EXERCISE
In the entries below, find the lines that contain the word "will" and copy them.

ENTRIES SHOWN
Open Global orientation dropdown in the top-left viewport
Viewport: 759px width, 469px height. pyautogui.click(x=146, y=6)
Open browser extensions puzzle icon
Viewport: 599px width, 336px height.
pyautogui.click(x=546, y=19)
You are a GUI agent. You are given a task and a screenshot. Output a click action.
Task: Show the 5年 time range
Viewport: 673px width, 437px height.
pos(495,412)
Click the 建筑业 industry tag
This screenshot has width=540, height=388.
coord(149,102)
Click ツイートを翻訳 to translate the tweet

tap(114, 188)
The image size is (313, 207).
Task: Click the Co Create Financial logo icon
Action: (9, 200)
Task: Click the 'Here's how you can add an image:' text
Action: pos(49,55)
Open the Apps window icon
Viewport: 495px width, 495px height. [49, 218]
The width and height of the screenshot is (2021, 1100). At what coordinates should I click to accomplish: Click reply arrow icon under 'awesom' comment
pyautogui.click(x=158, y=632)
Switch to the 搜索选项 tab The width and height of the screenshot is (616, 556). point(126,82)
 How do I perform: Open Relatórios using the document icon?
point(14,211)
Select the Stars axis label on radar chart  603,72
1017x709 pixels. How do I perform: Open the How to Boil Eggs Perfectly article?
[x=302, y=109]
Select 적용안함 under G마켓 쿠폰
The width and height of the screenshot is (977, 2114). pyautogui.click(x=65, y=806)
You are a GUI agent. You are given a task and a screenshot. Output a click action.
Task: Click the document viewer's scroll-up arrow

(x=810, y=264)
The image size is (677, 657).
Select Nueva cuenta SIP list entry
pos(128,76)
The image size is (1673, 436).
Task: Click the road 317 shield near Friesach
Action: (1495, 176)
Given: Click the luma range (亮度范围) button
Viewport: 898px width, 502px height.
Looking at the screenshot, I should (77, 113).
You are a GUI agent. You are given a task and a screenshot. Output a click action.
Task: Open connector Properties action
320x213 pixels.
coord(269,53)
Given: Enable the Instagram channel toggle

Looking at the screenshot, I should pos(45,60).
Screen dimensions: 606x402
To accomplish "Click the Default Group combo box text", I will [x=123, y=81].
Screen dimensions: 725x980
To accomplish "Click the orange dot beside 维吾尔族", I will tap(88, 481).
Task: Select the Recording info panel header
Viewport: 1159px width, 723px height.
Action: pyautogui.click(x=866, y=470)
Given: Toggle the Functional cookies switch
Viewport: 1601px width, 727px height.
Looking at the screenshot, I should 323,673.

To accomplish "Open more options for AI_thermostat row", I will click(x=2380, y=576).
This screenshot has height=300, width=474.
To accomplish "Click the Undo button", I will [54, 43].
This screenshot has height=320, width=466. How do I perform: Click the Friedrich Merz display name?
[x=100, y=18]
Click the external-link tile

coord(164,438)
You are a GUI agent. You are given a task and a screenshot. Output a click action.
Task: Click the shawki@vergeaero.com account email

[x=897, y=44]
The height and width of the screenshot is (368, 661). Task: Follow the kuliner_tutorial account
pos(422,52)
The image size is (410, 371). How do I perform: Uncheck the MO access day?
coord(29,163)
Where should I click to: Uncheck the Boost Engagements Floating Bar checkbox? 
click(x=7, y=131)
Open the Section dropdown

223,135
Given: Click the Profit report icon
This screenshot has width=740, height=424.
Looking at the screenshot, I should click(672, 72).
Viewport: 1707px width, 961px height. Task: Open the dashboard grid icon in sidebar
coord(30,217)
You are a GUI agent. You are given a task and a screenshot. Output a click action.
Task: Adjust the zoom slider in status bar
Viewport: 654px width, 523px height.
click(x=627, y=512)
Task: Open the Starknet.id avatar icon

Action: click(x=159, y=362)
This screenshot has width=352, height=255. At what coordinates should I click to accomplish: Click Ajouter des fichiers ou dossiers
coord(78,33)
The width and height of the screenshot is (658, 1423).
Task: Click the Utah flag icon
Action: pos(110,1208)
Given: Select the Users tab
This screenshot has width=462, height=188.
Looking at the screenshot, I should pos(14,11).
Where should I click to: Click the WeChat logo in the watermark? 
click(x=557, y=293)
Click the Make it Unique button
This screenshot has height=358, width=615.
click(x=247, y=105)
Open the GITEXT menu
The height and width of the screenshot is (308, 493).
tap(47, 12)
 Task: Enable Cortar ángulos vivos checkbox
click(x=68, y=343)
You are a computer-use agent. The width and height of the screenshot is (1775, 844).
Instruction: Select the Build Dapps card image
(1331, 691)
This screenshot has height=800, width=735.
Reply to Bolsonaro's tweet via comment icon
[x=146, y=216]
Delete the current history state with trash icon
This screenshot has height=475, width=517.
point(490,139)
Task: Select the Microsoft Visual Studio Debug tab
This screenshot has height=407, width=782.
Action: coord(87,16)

SOLUTION BELOW
To accomplish "Click the Default Group combo box text", I will [x=123, y=81].
To accomplish "Click the orange dot beside 维吾尔族", I will tap(88, 481).
To accomplish "Open more options for AI_thermostat row", I will click(x=2380, y=576).
To accomplish "Click the Undo button", I will [54, 43].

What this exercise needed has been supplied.